Q1: Almost every year we have a good number of priestly ordinations. In some dioceses I noticed that after the priestly ordination some masters of ceremonies asked the newly ordained priest to bless first the bishops present, then the priests, and then other lay participants. When the bishops come, they kneel in front of the altar, then the newly ordained priest blesses the bishops; then the priests come and also kneel before the altar, and the newly ordained priest blesses them. When I asked them where they found this custom, they answered that they saw it somewhere in Europe. Is it the right rites or is there any instruction regarding this?

A: There are certainly some bishops who of their own initiative request the first blessing of priests they have just ordained. This is a question of personal devotion and an expression of his spiritual paternity. It does not form part of the rites, and I am not aware of its being an established custom in any European country.

At an ordination Mass it is the presiding bishop who imparts the final blessing. The newly ordained begin to impart blessings after Mass is over. Many new priests prefer to reserve their first blessings for their parents, so I think this practice of formalized first blessings should not be encouraged.

Q2: On major occasions such as diaconate or priestly ordination, blessing of a new church, or reception of a bishop or a papal nuncio, there are three or four concelebrant bishops at the Eucharistic celebration. Of course there are a lot of priests also. At the celebration, when all the bishops are around the altar, then we do not have space for deacons next to bishop. Also, when the bishop who is the main celebrant sits, there is also no room for deacons to sit next to the bishop, because all the concelebrant bishops sit next to the bishop. Would you please give me your remarks? Second, in big occasions when more bishops are present, at the end of the Mass the main celebrant bishop asks all other bishops to join him in the final blessing and then all the bishops bless together. Is this liturgical?

A: Having the principal concelebrant accompanied by deacons is a means of emphasizing his presiding role, although their seats are near the bishop but not necessarily flanking him. Other concelebrating bishops should not ordinarily sit next to the presiding bishop, although they should have a prominent place with respect to other concelebrants.

During the Eucharistic Prayer the deacons stand slightly behind the concelebrants. However, these concelebrants, even if they are bishops, should not obstruct the deacon when he has to approach the altar to perform his duties. If space is tight, then it is enough for one deacon to serve at the altar.

At his Wednesday audiences the Holy Father usually invites all bishops present to join him in the blessing, but this is never done at Mass. The practice of inviting all bishops to share the blessing at Mass is not a proper liturgical practice as this falls on the presiding celebrant.

- **The task**
Say whether each statement agrees with the liturgy Q&A above, answering yes or no and quoting the words of the text that decide it.
1. At an ordination Mass, the final blessing is given by the presiding bishop.
2. Concelebrating bishops should ordinarily sit next to the presiding bishop.
3. At Mass, the Holy Father usually invites all bishops present to join him in the blessing.

- **Supplied information**
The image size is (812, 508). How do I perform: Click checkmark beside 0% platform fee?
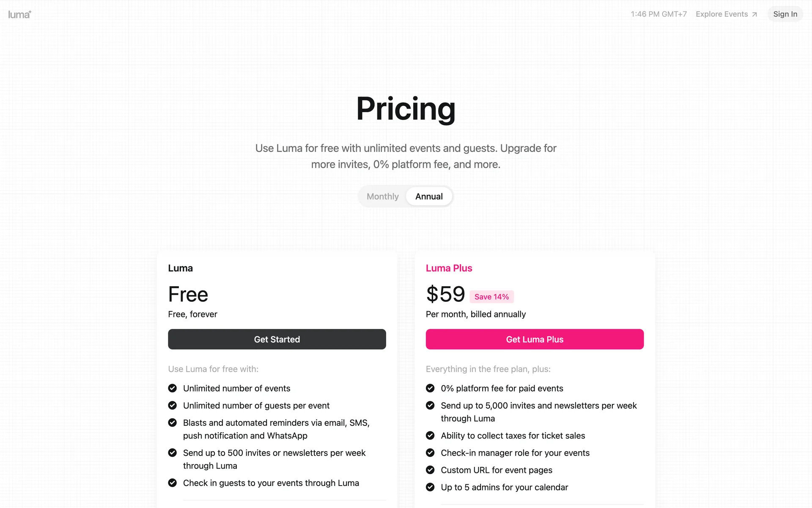click(x=430, y=388)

- **Output below**
1. Yes: "At an ordination Mass it is the presiding bishop who imparts the final blessing."
2. No: "Other concelebrating bishops should not ordinarily sit next to the presiding bishop"
3. No: "At his Wednesday audiences the Holy Father usually invites all bishops present to join him in the blessing, but this is never done at Mass."